Tasks for this exercise:
1. According to the Proxmox storage technote, why do the tests measure system CPU cycles, userland CPU cycles, and system context switches under fixed workload conditions instead of stressing maximum performance? Answer in one to three sentences.
2. Answer these questions from the Proxmox storage technote, one per line:
(a) What processor does the Proxmox server under test use?
(b) How much bandwidth did the backend storage deliver to the guest during the workload?
(c) What version of the Blockbridge storage operating system was used?
3. Echo the stretch of the Proxmox storage technote from "Tests were conducted" through "to validate consistency.".

Excerpt to read:
OVERVIEW
This technote is the third installment in a series of technical articles devoted to optimizing Windows on Proxmox. Part 3 explores the computational efficiency of individual storage controller configurations when subjected to a constrained bandwidth workload. We present raw efficiency data, considering CPU utilization and operating system context switches, and employ a scoring system to compare efficiency across different configurations.
Workload Description
Using fio
, we ran a random read workload with large block sizes in a
Windows Server 2022 guest, targeting a raw physical device. The backend
storage’s Adaptive QoS controls maintained a consistent workload,
delivering 1GiB/s of bandwidth to the guest. Utilization metrics on
the hypervisor were captured using the perf
tool over a 10-minute
interval.
The following sections present the raw data, data virtualizations, normalized data, derived efficiency scores, and conclusions.
TECHNOTE SERIES
Abstract
Proxmox exposes several QEMU storage configuration options through its management interfaces. This technote series aims to quantify the efficiency of all storage controller types operating in all possible AIO modes that are supported by Windows Server 2022. The purpose is to provide unbiased quantitative guidance for selecting an optimal configuration for Proxmox Windows guests running on shared block storage.
Methodology
Rather than emphasize maximum performance, we take precise measurements of system CPU cycles, userland CPU cycles, and system context switches under fixed workload conditions. The measurements provide the basis for an efficiency comparison from the perspective of the CPU and Operating System scheduler.
The Proxmox system under test is a SuperMicro H13 server with a single AMD Zen4 9554P 64-core processor and 768GiB of DDR5 operating at 4800MT/s. All testing was performed on Proxmox 8.0.3, running Linux Kernel 6.2.16-3. Workloads were generated using a Windows Server 2022 guest with fio executing against a raw physical device configured in the guest. All compatible storage controllers (i.e., sata, ide, virtio, vmware, etc.) and aio modes (i.e., native, iouring, threads) were tested against iSCSI shared block storage.
The storage system used for testing is a Blockbridge NVME-24-SMC-ZEN4 with an AMD Zen4 9554P processor, Micron 7450 Gen4 NVMe devices, and 200Gbit storage connectivity. The Blockbridge storage operating system is version 6.0.
Tests were conducted using a single Windows Server 2022 virtual machine on an idle system. The Windows guest was configured with a specific controller and aio mode combination for each test and rebooted. Each data point collected represents a 10-minute I/O test. Multiple runs for each data point were collected to validate consistency.

Target position records:
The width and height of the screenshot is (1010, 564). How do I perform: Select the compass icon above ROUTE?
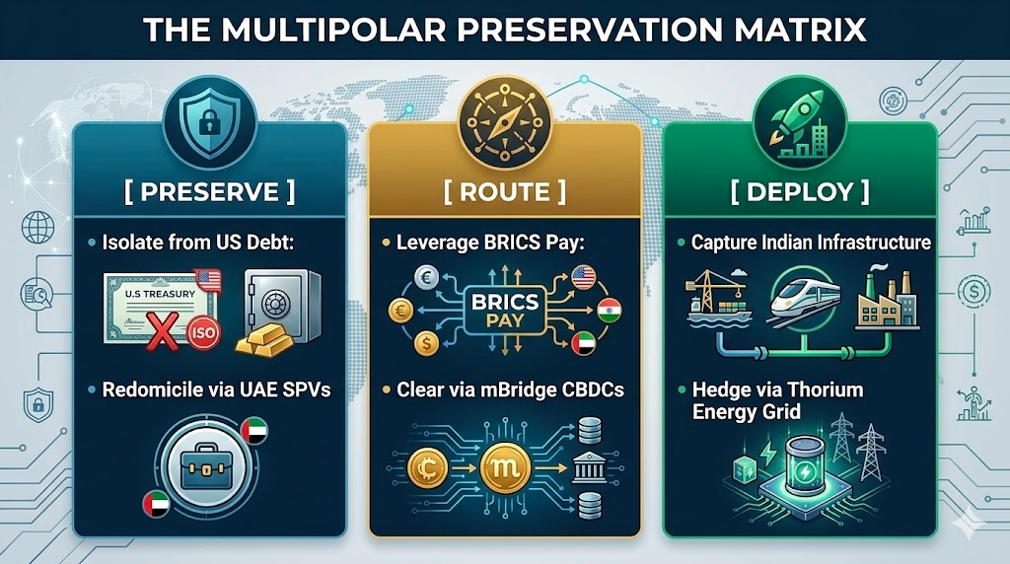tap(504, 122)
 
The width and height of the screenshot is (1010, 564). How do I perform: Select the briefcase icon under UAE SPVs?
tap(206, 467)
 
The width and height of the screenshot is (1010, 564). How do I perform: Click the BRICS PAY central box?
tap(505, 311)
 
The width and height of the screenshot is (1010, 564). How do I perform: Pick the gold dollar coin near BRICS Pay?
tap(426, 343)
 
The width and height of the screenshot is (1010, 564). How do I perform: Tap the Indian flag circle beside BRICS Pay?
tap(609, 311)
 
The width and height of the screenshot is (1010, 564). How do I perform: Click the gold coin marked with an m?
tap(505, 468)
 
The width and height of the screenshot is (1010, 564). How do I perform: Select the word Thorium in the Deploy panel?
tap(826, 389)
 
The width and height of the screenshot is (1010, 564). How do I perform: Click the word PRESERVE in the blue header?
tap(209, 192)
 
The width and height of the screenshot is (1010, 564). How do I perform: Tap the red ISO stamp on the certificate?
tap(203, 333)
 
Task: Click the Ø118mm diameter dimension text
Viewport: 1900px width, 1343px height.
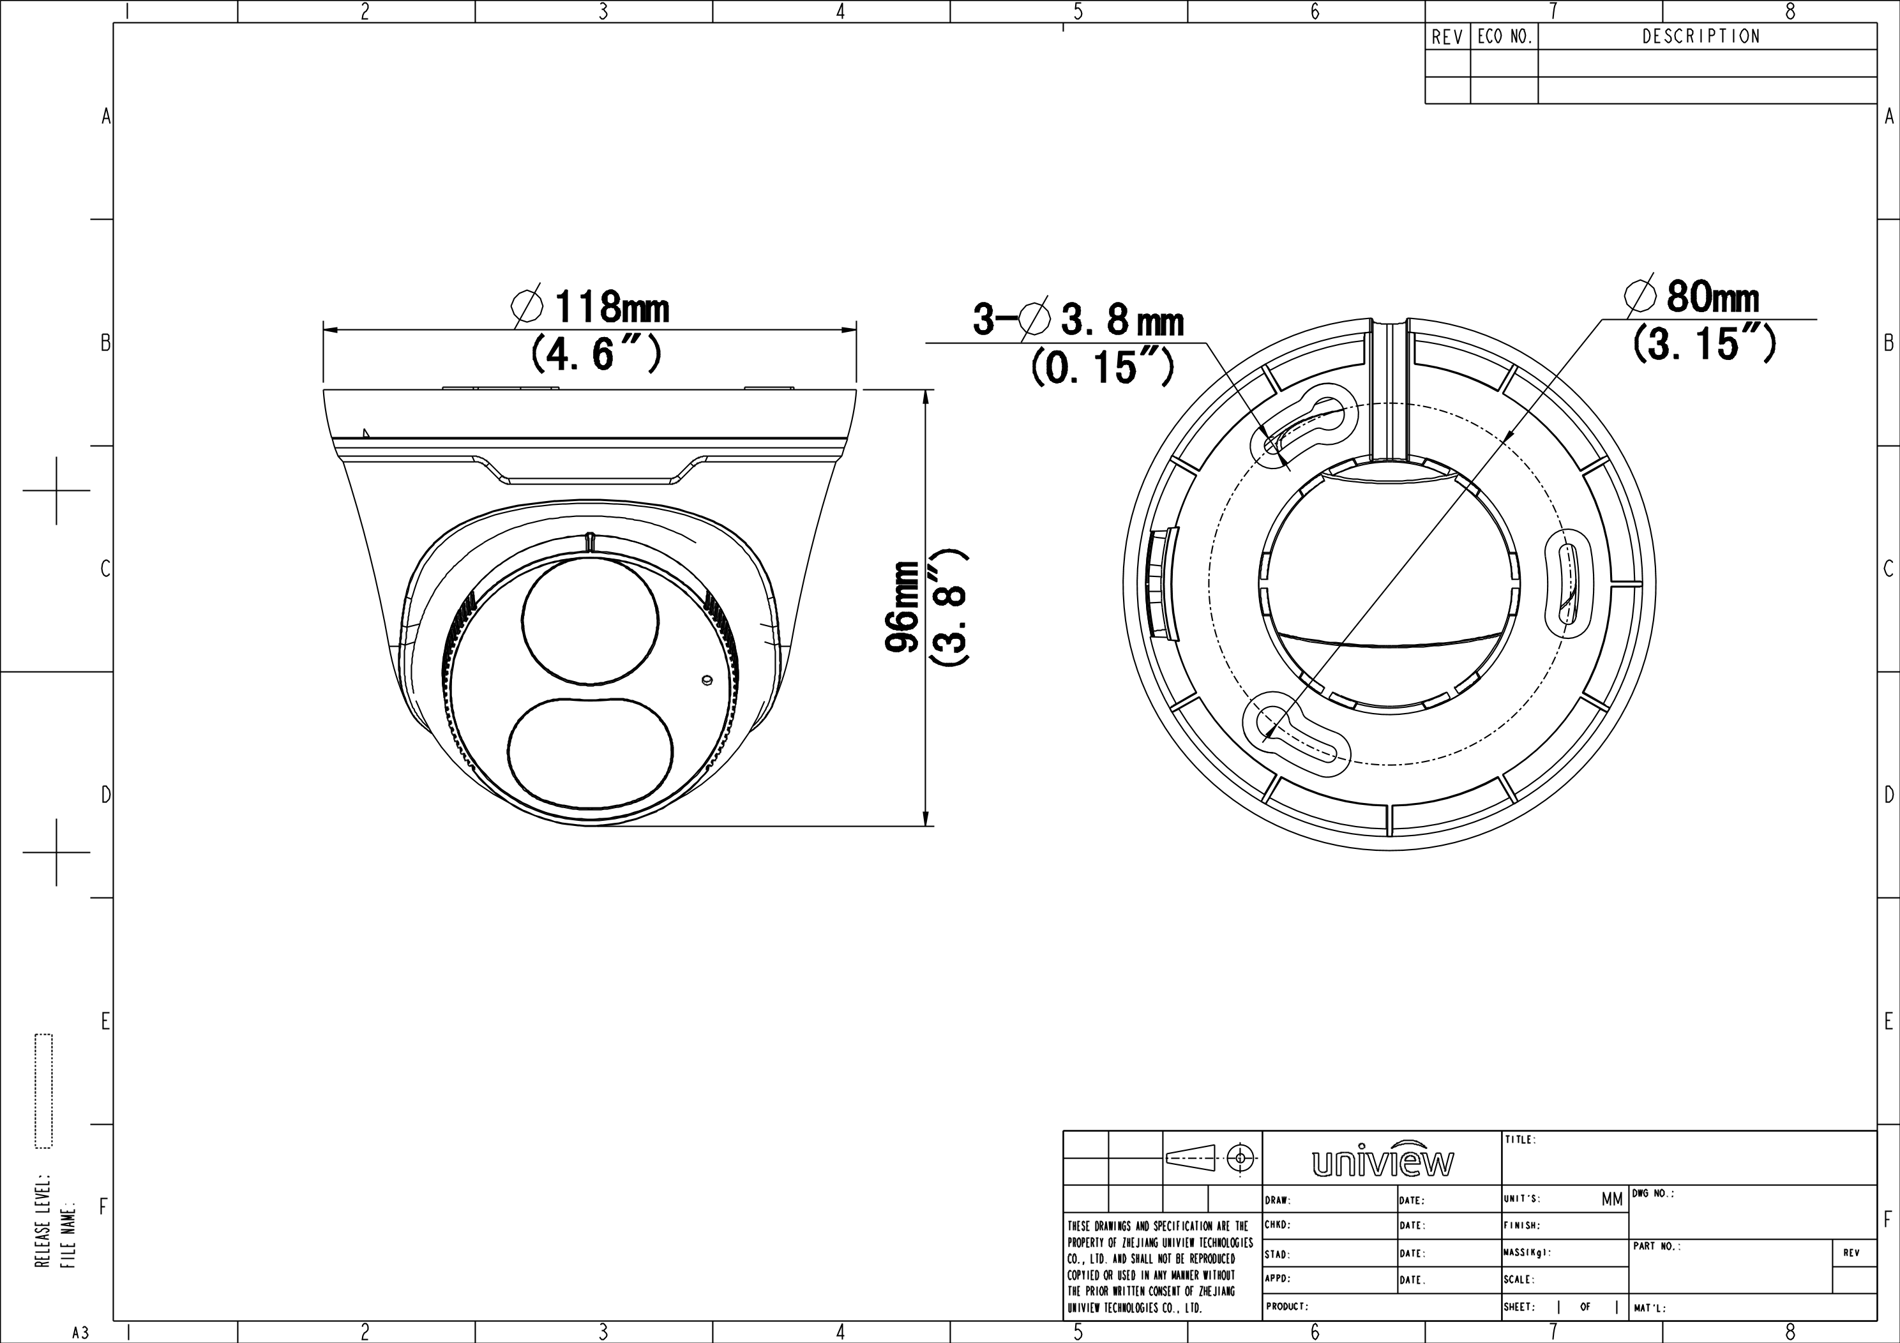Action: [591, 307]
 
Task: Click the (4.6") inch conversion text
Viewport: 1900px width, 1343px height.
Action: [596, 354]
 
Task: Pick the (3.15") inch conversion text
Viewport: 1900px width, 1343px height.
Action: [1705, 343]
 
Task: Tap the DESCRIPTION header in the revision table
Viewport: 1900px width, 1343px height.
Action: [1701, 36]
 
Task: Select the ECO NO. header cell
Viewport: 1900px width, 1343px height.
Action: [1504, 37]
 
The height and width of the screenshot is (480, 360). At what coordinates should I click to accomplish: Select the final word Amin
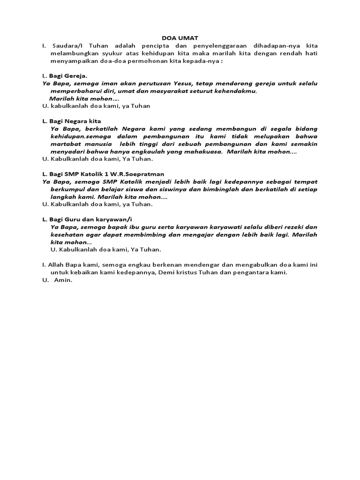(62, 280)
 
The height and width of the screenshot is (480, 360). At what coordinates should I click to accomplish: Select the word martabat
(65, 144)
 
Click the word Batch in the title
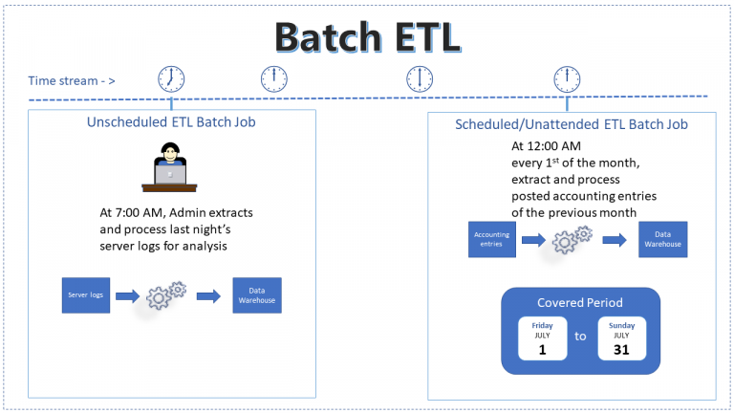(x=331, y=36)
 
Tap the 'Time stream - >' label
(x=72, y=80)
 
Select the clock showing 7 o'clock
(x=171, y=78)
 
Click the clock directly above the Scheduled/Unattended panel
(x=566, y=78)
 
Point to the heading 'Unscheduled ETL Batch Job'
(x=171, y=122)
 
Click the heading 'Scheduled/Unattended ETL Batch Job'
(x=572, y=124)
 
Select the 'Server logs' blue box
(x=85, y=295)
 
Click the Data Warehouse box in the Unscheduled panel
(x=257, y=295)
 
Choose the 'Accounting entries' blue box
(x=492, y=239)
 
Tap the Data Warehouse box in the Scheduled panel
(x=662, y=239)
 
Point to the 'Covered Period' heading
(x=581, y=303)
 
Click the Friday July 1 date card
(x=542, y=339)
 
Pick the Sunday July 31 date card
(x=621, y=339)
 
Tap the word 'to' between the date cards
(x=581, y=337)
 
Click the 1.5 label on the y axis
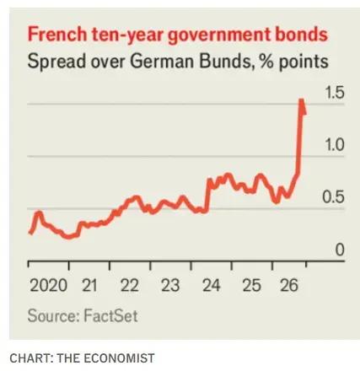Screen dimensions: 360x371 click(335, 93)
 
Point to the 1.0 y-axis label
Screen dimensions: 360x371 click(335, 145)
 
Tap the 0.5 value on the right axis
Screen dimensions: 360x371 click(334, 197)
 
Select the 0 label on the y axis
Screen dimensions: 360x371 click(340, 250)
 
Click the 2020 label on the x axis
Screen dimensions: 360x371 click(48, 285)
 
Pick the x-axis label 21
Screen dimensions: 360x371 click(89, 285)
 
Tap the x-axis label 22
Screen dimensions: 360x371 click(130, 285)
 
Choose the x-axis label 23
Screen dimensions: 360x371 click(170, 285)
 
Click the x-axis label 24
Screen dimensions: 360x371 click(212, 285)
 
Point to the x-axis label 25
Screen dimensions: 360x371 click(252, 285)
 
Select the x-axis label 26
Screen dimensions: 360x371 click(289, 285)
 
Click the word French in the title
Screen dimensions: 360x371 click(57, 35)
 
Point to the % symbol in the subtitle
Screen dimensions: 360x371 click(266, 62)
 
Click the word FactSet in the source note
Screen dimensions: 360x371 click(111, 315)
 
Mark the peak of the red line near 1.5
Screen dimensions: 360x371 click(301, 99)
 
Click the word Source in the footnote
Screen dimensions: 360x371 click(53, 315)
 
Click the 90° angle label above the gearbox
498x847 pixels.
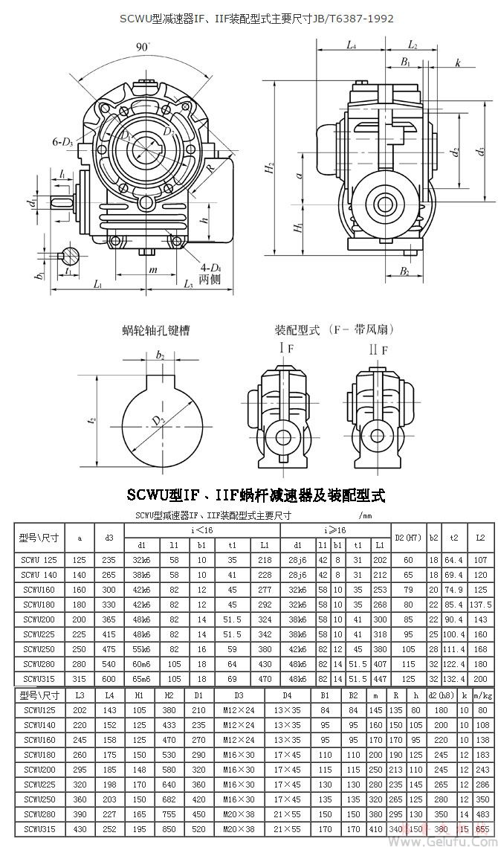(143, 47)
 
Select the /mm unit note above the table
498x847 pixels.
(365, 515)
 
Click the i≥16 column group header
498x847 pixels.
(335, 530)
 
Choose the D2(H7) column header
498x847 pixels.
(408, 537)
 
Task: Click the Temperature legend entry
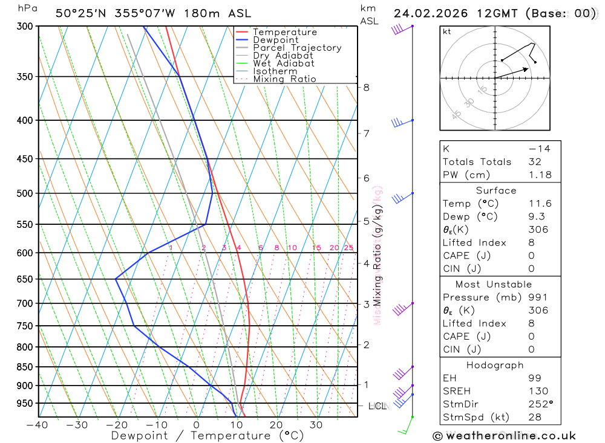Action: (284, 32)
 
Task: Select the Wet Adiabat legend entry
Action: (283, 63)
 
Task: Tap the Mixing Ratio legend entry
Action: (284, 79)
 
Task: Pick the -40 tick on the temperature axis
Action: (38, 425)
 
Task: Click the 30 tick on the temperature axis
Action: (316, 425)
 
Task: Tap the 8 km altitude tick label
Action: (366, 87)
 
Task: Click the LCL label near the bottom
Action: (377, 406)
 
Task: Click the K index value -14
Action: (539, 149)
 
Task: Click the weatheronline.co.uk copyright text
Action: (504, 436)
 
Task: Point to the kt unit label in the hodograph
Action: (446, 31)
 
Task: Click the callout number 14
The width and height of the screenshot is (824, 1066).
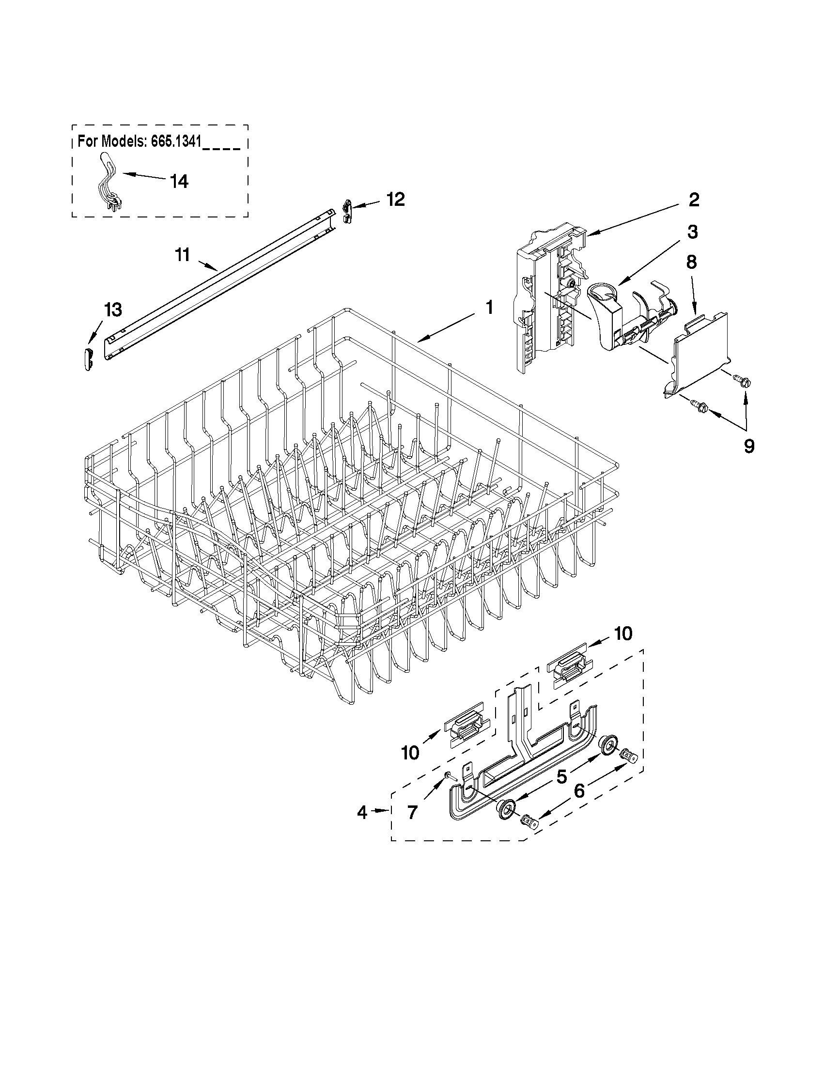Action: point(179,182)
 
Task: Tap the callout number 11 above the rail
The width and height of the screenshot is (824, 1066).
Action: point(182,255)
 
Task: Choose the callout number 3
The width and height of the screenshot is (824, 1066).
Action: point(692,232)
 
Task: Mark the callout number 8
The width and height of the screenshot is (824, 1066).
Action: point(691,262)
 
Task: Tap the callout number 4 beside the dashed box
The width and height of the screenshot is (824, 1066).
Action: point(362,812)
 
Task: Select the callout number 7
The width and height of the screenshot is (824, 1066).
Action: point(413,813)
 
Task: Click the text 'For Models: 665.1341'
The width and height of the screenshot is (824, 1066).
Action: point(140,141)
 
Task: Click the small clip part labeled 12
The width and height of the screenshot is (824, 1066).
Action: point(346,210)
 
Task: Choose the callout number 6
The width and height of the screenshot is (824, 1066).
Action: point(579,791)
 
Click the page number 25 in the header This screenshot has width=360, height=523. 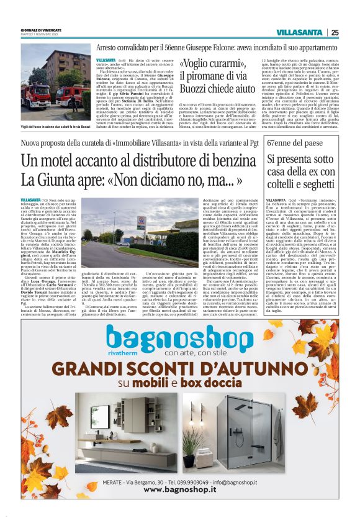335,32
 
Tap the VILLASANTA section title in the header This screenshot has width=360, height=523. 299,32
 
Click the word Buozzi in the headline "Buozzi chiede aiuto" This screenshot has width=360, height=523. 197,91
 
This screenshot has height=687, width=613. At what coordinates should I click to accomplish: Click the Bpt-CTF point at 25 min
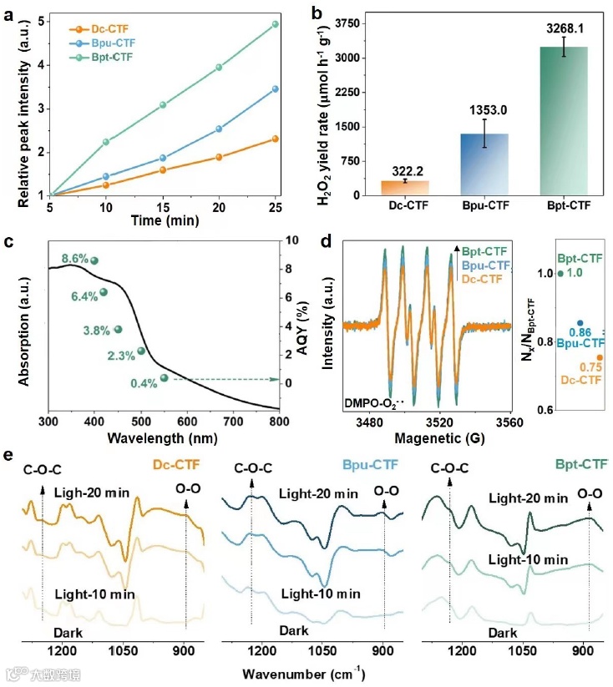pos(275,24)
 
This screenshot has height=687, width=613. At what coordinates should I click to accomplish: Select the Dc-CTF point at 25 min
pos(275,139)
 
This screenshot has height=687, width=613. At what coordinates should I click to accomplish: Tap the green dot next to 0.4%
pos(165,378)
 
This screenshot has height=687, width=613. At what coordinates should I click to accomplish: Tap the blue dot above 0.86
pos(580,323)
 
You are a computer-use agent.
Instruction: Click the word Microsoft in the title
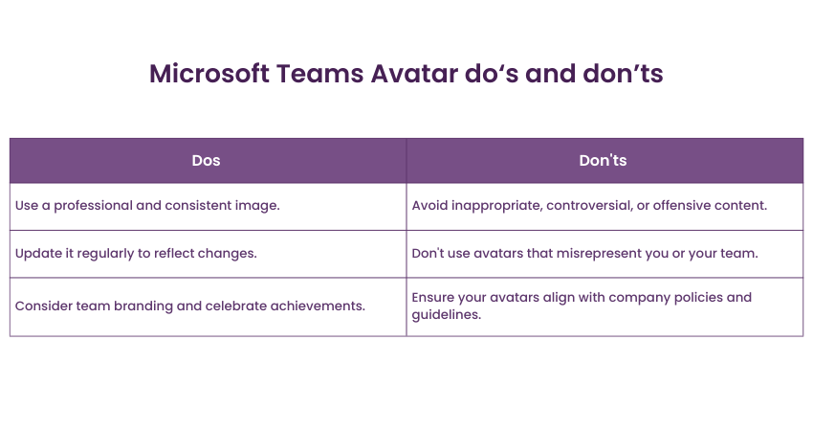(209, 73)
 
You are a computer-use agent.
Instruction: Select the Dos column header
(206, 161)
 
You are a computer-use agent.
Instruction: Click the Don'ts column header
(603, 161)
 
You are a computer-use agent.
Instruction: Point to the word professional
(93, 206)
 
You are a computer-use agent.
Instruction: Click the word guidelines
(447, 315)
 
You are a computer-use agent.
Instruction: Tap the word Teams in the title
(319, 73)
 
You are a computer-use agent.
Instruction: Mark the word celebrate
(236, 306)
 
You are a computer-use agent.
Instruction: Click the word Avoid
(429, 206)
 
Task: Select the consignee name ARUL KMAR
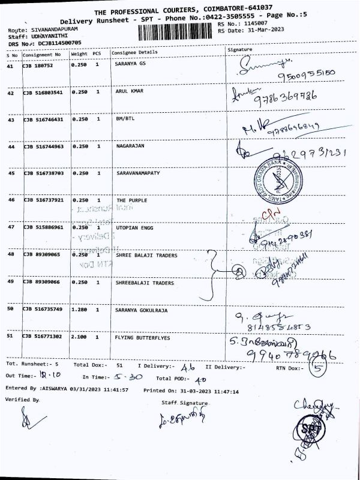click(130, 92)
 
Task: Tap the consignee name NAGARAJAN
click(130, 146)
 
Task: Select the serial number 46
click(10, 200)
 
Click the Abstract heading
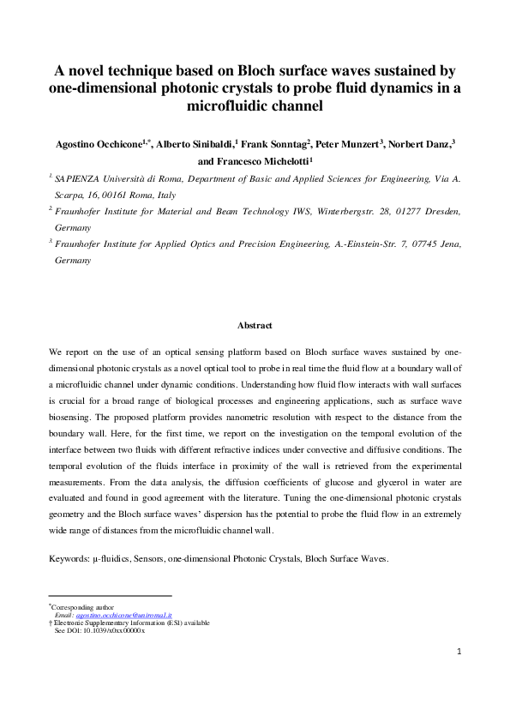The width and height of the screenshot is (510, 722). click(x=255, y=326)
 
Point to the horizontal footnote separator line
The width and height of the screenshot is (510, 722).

Answer set:
1. The technote measures these under fixed workload conditions because they form the basis for comparing efficiency from the point of view of the CPU and the operating system scheduler. The series aims to quantify the efficiency of each storage controller and AIO mode, not to find peak performance.

2.
(a) A single AMD Zen4 9554P 64-core processor.
(b) 1GiB/s.
(c) Version 6.0.

3.
Tests were conducted using a single Windows Server 2022 virtual machine on an idle system. The Windows guest was configured with a specific controller and aio mode combination for each test and rebooted. Each data point collected represents a 10-minute I/O test. Multiple runs for each data point were collected to validate consistency.